EDEN PRAIRIE, Minn. - Eden Prairie's own Adam Bartley, known for his roles on the Netflix drama "Longmire" and NBC's "This is Us," is returning to his roots Monday.
Bartley, who graduated from Eden Prairie High School in 1997, will be coming back to speak at the school's Beyond the Diploma alumni series.
"They reached out to me to come basically and share my story and kind of talk about where I've come," Bartley says. "How I’ve sort of traveled on this journey from Eden Prairie High School to where I am now."
Where he is now, to an outside observer, is living his dream in Los Angeles. He's wrapping up a recurring role on the popular western "Longmire" as Deputy Sheriff "The Ferg" Ferguson. He also starred this year in three episodes of "This is Us" as the not-so-lovable Duke.
But don't be fooled - the actor's life is not all glamour. Bartley says in fact, it's a working-class industry for most.
"I’m literally sitting at the Disney lot in Burbank," he says by phone. "I just finished an audition for a TV show and I have another one in an hour and a half, and the numbers show that I probably won’t get either of them. But it’s about bringing the same kind of work ethic to each audition and allowing the rest to take care of itself."
As it turns out, lately "the rest" is taking care of itself pretty nicely. Bartley just landed a role in the upcoming biopic "Backseat," acting alongside big names like Steve Carell, Christian Bale and Amy Adams.
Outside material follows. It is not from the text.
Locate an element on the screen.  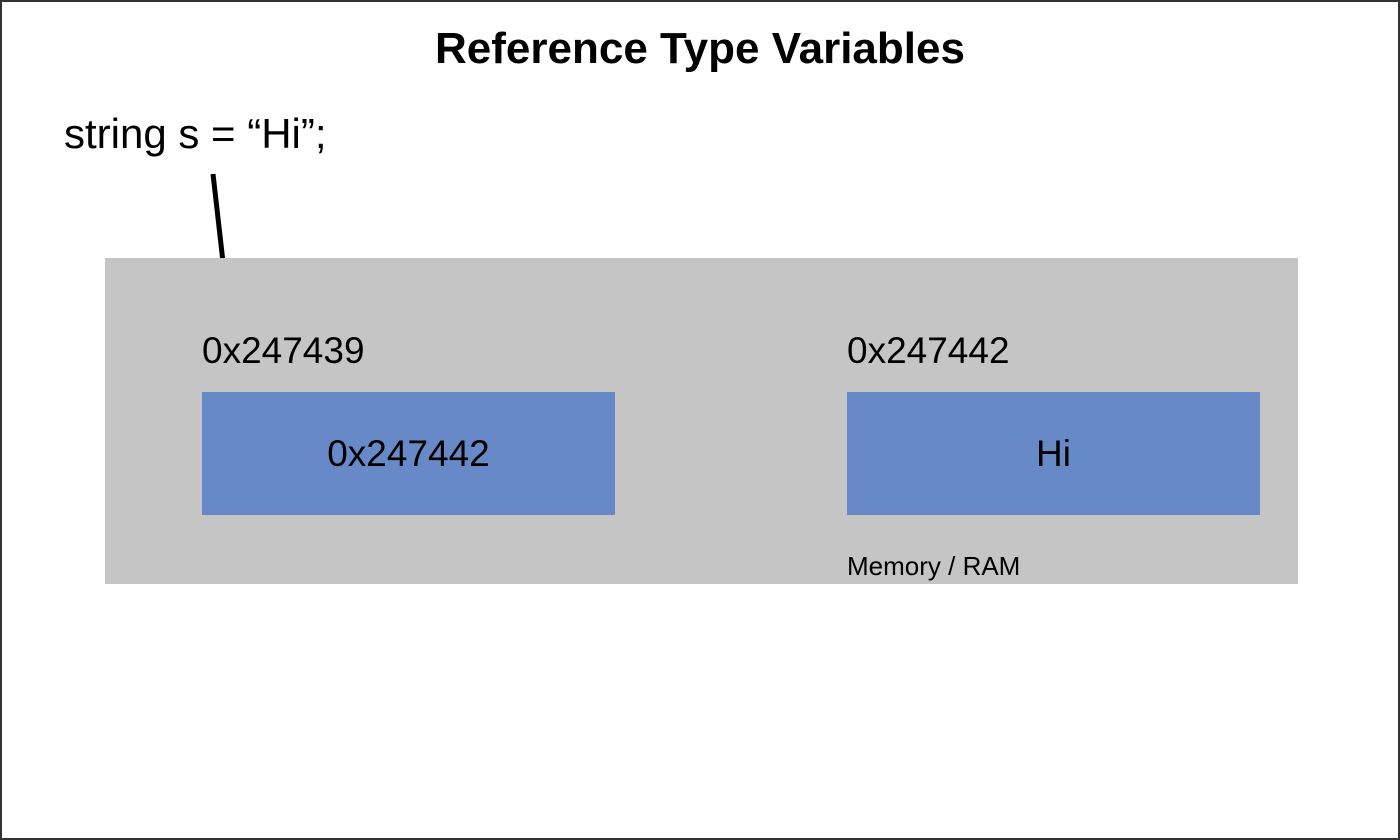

"I’ve grown up watching those people," he says. "And to be able to share a camera and a stage with them and work on something with them will be such a thrill."
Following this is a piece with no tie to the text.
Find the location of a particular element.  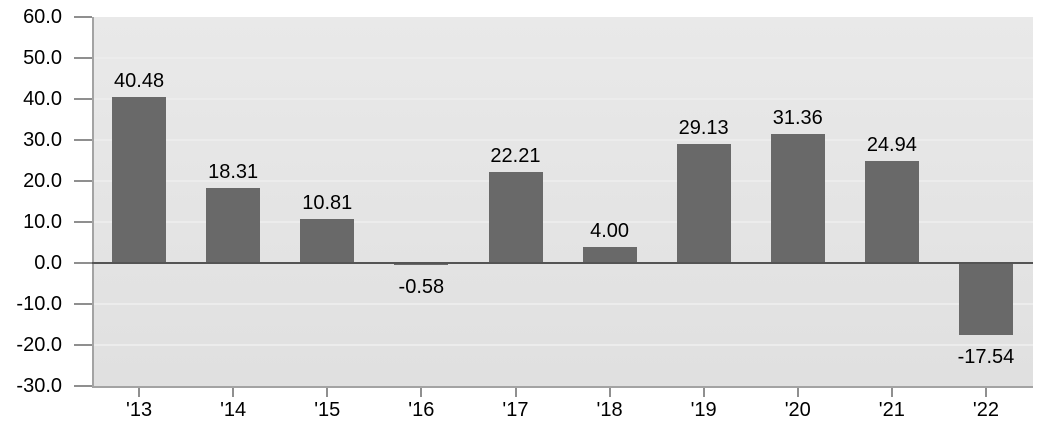

x-axis-label: '20 is located at coordinates (798, 410).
Bartley says Eden Prairie High School is a place that allowed him to start exploring his passion.
"I was surrounded by teachers and people that really planted seeds and allowed me to grow as a person and as an actor and as an artist," he said.
By his own admission, he did "everything." Peer counseling, plays, musicals, choir, competitive speech.
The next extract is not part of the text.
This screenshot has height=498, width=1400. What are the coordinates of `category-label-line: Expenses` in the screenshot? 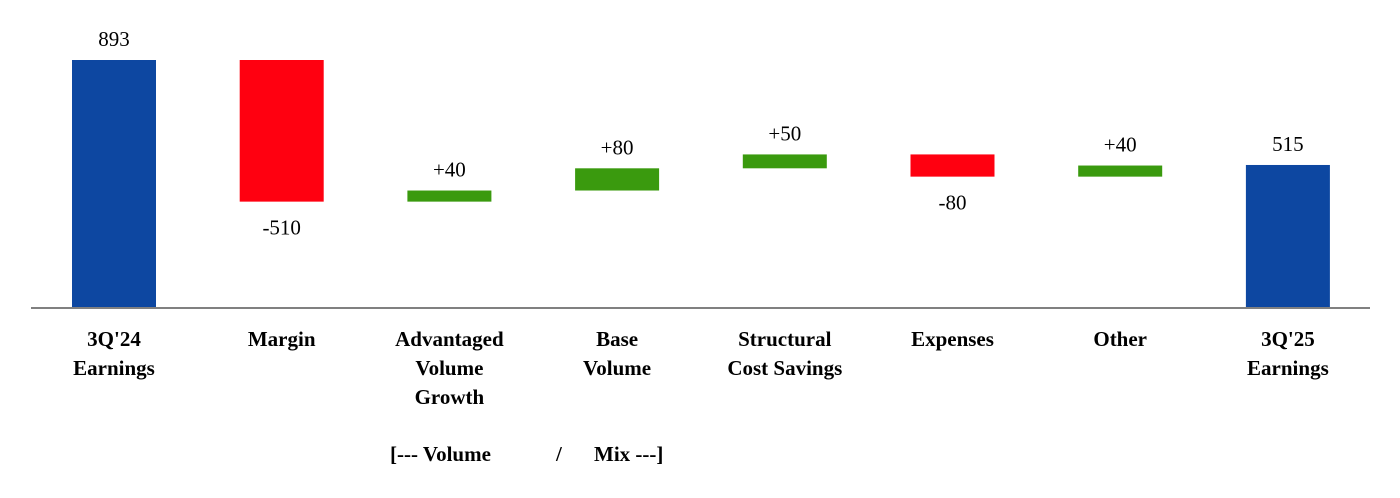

"Part of what I want to talk about at the event is how important it is to help our kids find their 'thing,'" he said.
For him, it was the performing arts. For others, he says, it might be drawing. Political science. Woodworking.
"I think if a kid finds the thing that really motivates them and inspires them to wake up and do their homework on time ... those are the things that really drive kids," he says. "I really had that opportunity and only hope that all kids get it."